---- Teks Bacaan
Eko Setio Budi Wahono mengakhiri karier di kepolisian pada Februari 2022 dengan pangkat komisaris polisi. Berdasarkan penelusuran, jabatan terakhir Eko adalah Kepala Seksi Kecelakaan Lalu Lintas di Polda Metro Jaya. Salah satu kasus yang ditangani pada akhir masa jabatannya adalah kecelakaan mobil dinas Hankam TNI di Tol Semanggi pada September 2021.

Eko juga pernah mengemban tugas lainnya di bidang lalu lintas pada Polda Metro Jaya. Eko menjabat Kepala Unit Lalu Lintas Polsek Metro Kebayoran Baru pada 2017, Wakil Kepala Satuan Lalu Lintas Polres Jakarta Utara pada 2018, dan Wakasat Lantas Polres Jakarta Barat pada 2019.

Eko juga pernah menduduki jabatan kapolsek dua kali. Pertama, sebagai Kapolsek Kalibaru, Jakarta Utara, pada 2017. Kedua, sebagai Kapolsek Cilincing, Jakarta Utara, pada 2020.

Eko memiliki istri seorang polisi yang juga banyak berkarier di bidang lalu lintas bernama Ajun Komisaris Besar Polisi Telly Bahute. Telly pernah menjabat Kasat Lantas Polres Metro Bekasi dan Kasat Lantas Polres Jakarta Timur.

Eko dan Telly memiliki anak yang juga polisi. Anak mereka telah menikah dengan anak jenderal purnawirawan polisi bintang dua.
--------
* **Soal Latihan**
1) Menurut teks bacaan tentang Eko Setio Budi Wahono, apa jabatan terakhir Eko di kepolisian?
2) Tuliskan ringkasan teks bacaan tentang Eko Setio Budi Wahono dalam dua kalimat.
3) Lanjutkan teks bacaan tentang Eko Setio Budi Wahono mulai dari sesudah kalimat terakhirnya.
---- Bahan yang Disediakan
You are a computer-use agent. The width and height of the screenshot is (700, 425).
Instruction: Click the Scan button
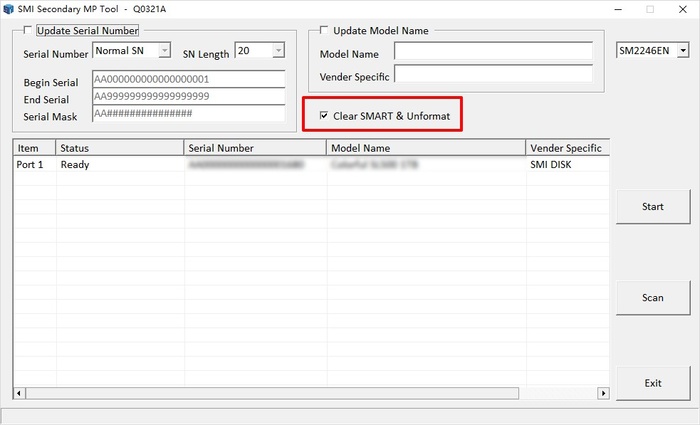tap(652, 297)
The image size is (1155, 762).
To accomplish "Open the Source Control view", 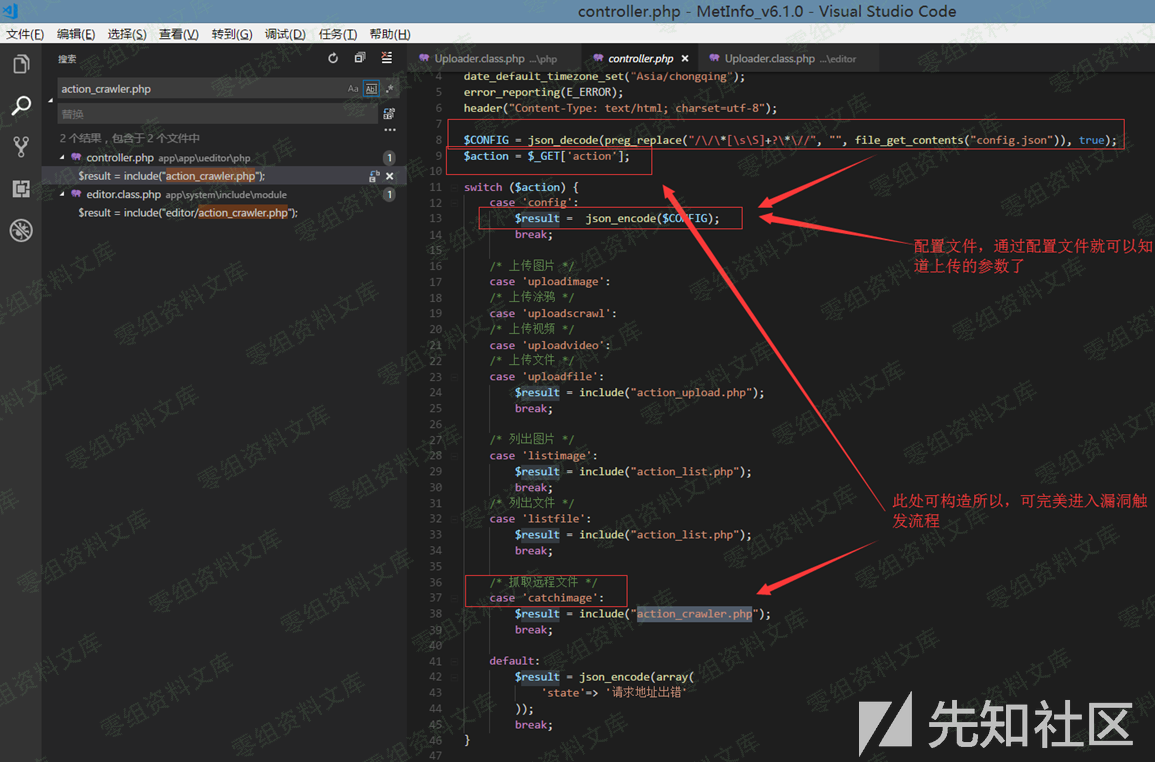I will (x=20, y=147).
--------
* **Jawaban Latihan**
1) Kepala Seksi Kecelakaan Lalu Lintas di Polda Metro Jaya.

2) Eko Setio Budi Wahono mengakhiri kariernya di kepolisian pada Februari 2022 dengan pangkat komisaris polisi dan jabatan terakhir Kepala Seksi Kecelakaan Lalu Lintas di Polda Metro Jaya, setelah sebelumnya memegang beberapa jabatan di bidang lalu lintas serta dua kali menjadi kapolsek di Jakarta Utara. Istrinya, Ajun Komisaris Besar Polisi Telly Bahute, juga polisi yang banyak berkarier di bidang lalu lintas, dan anak mereka pun seorang polisi.

3)
Menurut komisioner Kompolnas Yusuf Warsyim, kendati Eko memiliki rekam jejak di Ditlantas Polda Metro Jaya, hal tersebut tidak serta-merta membuatnya bisa mempengaruhi penyidik. Berdasarkan dokumen penyelidikan dan penyidikan yang dipelajari Kompolnas, Yusuf menyebut Eko cukup kooperatif dalam menghadapi proses hukum yang melibatkannya berkaitan dengan tewasnya Hasya.

“Kalaupun penyidiknya adalah junior dia, yang bersangkutan, kan, sudah purnawirawan,” kata Yusuf kepada reporter detikX. “Kalau yang bersangkutan ingin menggunakan jaringannya, dia tidak perlu melakukan itu (kooperatif, responsif, dan bertanggung jawab).”

Selain polisi, Eko disebut terafiliasi dengan Partai Gerindra. Eko pun dikabarkan akan mendaftarkan diri sebagai calon legislator untuk DPRD DKI Jakarta melalui jalur Partai Gerindra.

Pada beberapa kegiatan, Eko tampak berfoto bersama pengurus Gerindra DKI Jakarta, seperti Ketua DPD Partai Gerindra Ahmad Riza Patria dan Sekretaris DPD Partai Gerindra Rani Mauliani. Namun Riza tidak merespons pertanyaan detikX mengenai status keanggotaan Eko. Sedangkan Rani menyebut Eko hanya simpatisan.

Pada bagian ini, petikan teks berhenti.